Synecdoche, New York par Acco
Ça y est, Charlie Kaufman peut désormais se faire plaisir comme bon lui semble. Non seulement derrière les stylos, il s'aventure aussi derrière la caméra. Sans Michel Gondry ou Spike Jonze pour l'accompagner, Kaufman livre un projet ambitieux. Très ambitieux même. On savait déjà qu'il aimait les mises en abyme, jouer avec des dimensions pas forcément très claires au premier abord...
Mais tout commence le plus naturellement du monde, avec le quotidien quelque peu désabusé de Caden Cotard, un personnage qui s'enferme peu à peu dans ses habitudes, ses doutes existentiels, son ego qui baisse à vue d'œil... Bref, une vision à la manière de ce que feront les frères Coen quelques mois plus tard avec A Serious Man. Ceci dit, ce Caden est aussi metteur en scène : le succès critique est au rendez-vous, mais sa vie est toujours aussi terne. Son artiste de femme s'éloigne de lui pour goûter aux joies culturelles berlinoises, sa santé part en lambeaux... Il ne sait plus où il en est, il perd ses repères. Le film voit alors sa chronologie quelque peu dilatée : le spectateur n'a plus la notion du temps (Une semaine ? Un an ?), et on se rapproche alors des méandres psychologiques du héros.

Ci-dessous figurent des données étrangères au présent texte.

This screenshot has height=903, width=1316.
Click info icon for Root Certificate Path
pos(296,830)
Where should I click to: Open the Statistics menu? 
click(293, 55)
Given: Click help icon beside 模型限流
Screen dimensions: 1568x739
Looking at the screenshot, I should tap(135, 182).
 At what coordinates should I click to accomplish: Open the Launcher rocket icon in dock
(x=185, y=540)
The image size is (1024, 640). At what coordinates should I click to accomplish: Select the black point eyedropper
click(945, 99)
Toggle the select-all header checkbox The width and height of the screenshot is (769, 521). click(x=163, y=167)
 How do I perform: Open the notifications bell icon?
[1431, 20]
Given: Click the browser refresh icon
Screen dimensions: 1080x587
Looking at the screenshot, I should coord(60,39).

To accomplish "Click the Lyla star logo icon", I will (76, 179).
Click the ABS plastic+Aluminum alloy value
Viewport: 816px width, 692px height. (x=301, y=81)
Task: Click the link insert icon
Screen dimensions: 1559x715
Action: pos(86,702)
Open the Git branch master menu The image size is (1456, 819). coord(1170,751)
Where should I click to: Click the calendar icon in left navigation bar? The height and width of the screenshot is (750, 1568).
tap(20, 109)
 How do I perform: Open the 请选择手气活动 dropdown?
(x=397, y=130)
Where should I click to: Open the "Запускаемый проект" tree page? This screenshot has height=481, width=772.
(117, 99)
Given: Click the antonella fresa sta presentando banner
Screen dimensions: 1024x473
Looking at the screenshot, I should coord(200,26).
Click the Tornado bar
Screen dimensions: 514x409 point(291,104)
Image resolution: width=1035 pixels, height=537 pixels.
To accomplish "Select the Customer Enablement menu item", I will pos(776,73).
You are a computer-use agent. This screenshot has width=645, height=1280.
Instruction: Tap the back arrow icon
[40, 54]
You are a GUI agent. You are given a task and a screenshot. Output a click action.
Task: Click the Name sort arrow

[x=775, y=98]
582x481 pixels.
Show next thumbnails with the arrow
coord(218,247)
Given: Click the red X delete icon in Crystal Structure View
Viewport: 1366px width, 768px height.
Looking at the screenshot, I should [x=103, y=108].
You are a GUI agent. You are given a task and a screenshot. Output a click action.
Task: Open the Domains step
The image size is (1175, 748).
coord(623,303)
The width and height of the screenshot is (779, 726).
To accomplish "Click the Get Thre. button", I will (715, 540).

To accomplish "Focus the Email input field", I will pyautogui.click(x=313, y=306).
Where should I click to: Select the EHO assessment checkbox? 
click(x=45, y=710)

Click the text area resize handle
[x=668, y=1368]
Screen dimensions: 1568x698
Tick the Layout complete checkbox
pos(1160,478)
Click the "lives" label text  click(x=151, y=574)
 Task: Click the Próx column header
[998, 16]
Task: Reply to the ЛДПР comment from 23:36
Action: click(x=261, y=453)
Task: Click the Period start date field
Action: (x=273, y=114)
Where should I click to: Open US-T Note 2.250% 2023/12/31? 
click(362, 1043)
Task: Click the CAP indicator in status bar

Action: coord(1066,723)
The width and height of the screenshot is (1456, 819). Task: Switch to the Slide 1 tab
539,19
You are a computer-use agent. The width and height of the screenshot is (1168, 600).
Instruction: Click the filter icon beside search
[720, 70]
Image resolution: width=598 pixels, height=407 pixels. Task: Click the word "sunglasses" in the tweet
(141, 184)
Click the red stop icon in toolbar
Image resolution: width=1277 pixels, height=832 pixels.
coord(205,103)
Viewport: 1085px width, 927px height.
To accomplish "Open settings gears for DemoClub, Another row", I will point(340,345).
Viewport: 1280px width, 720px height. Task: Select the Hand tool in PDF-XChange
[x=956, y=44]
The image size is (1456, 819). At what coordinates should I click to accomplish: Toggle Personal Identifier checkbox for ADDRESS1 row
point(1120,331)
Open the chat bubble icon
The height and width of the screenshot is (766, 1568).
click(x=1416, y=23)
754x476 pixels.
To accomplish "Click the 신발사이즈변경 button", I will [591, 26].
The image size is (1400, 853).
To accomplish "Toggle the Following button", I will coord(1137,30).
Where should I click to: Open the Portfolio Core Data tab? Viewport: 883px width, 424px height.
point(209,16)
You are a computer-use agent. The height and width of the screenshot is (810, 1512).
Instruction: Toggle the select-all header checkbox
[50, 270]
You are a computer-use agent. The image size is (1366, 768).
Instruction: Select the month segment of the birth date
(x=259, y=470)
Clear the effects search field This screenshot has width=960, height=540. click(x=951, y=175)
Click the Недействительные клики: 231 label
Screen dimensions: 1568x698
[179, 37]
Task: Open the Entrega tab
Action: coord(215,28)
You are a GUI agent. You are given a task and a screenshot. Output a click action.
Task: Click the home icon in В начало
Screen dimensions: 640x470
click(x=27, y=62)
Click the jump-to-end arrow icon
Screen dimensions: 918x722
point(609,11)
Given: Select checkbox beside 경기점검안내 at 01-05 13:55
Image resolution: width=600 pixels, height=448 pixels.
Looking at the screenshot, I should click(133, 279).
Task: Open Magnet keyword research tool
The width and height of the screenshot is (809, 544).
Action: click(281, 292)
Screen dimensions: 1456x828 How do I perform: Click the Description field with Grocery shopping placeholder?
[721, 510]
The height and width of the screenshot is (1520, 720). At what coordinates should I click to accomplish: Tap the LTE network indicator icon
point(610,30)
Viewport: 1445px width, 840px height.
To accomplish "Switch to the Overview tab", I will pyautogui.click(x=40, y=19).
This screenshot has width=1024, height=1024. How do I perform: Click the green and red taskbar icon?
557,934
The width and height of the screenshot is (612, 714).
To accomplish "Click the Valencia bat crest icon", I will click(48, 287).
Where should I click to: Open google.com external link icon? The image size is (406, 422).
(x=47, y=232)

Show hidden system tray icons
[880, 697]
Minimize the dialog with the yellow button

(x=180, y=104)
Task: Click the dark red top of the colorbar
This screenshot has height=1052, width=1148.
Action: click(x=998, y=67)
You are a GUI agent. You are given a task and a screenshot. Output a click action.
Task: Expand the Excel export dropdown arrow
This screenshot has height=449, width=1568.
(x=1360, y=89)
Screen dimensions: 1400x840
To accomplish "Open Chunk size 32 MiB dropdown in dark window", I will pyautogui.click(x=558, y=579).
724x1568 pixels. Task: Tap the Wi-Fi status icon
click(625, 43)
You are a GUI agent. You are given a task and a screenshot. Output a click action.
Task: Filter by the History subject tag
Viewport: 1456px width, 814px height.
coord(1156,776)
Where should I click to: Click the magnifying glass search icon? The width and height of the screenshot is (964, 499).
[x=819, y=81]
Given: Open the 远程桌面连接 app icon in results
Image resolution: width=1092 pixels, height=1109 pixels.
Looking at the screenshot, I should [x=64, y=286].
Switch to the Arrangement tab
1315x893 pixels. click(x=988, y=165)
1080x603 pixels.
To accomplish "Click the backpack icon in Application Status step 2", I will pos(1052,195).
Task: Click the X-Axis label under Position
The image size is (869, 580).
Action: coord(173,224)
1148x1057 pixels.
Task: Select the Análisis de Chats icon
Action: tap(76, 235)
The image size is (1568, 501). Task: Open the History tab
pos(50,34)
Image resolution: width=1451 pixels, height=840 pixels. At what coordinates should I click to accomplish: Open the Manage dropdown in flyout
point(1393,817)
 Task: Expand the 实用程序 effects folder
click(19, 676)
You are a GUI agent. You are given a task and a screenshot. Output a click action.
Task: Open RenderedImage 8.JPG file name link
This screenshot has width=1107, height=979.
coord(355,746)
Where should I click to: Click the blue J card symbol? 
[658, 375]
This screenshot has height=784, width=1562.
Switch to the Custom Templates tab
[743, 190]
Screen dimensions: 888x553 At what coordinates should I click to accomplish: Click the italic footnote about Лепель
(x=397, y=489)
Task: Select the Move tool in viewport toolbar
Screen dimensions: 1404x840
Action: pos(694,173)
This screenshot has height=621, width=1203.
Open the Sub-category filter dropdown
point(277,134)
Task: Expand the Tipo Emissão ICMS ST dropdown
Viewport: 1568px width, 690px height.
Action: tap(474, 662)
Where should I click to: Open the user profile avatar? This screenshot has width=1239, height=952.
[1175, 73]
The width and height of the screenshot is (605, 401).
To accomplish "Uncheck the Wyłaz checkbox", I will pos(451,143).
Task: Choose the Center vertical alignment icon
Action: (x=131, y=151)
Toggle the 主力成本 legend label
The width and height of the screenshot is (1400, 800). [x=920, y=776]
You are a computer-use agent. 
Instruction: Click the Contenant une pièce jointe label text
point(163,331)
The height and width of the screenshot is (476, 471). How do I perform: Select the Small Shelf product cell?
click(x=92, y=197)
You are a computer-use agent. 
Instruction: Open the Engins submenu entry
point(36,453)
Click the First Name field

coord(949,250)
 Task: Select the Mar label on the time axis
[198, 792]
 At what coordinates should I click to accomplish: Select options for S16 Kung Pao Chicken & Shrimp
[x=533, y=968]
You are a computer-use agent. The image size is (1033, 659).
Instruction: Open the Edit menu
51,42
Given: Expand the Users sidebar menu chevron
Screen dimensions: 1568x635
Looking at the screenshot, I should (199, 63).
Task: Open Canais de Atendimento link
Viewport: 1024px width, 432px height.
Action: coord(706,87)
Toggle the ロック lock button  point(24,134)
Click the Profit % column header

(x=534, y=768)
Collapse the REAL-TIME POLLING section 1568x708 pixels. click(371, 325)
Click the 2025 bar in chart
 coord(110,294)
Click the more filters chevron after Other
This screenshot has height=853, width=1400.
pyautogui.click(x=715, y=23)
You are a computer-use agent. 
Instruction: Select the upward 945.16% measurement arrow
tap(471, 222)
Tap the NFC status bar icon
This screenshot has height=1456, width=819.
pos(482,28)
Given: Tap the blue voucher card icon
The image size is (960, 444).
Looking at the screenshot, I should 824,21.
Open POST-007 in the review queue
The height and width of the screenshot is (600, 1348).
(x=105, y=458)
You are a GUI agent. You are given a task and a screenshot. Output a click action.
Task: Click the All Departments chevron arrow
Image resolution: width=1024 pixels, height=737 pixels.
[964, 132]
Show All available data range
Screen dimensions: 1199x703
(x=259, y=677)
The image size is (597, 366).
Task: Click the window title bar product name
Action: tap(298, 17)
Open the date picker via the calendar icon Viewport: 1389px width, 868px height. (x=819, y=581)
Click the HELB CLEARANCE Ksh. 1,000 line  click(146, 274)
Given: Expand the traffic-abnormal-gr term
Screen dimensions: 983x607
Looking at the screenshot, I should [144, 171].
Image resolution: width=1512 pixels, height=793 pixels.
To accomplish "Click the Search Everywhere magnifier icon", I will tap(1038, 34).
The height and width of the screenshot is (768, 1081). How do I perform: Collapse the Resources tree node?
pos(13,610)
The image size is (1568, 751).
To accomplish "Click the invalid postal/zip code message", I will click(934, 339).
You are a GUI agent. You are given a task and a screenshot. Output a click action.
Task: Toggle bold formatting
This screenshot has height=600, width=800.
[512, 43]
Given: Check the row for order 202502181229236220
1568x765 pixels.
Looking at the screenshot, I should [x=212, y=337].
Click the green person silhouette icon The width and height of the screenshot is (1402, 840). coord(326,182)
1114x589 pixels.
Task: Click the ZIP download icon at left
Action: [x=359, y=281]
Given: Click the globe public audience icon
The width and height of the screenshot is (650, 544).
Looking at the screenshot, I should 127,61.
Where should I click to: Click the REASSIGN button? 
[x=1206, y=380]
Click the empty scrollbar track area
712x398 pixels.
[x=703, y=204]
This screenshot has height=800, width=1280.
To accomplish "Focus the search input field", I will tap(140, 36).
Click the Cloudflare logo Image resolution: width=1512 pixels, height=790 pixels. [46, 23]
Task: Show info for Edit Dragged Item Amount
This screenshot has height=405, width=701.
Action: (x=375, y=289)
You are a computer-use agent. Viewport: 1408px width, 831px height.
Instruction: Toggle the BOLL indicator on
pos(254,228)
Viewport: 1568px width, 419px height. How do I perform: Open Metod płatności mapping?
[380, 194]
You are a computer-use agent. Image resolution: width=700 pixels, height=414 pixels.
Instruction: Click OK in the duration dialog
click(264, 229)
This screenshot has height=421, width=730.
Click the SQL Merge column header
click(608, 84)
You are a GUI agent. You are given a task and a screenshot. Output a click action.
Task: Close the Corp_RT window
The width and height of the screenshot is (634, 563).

Et plus le film progresse, plus on a du mal à distinguer le réel de la fiction théâtrale qui se joue devant nos yeux. Une sorte de Truman Show auto-assumé par Caden, qui utilise sa pièce en tant qu'objet psychanalytique, pour libérer tous les regrets et autres sentiments refoulés qui jonchent son existence. Et cette projection gagne en intensité au fil des minutes : les strates se superposent, les acteurs et les pièces s'emboîtent comme autant de poupées russes. Les moments de vie sont rejoués à l'identique, avec une précision et un sens du détail maladifs. Cette descente aux enfers sur scène, où rien ne se distingue à première vue, est clairement étouffante. D'autant plus que la fantaisie d'un Gondry n'est plus là pour mieux faire passer la mise.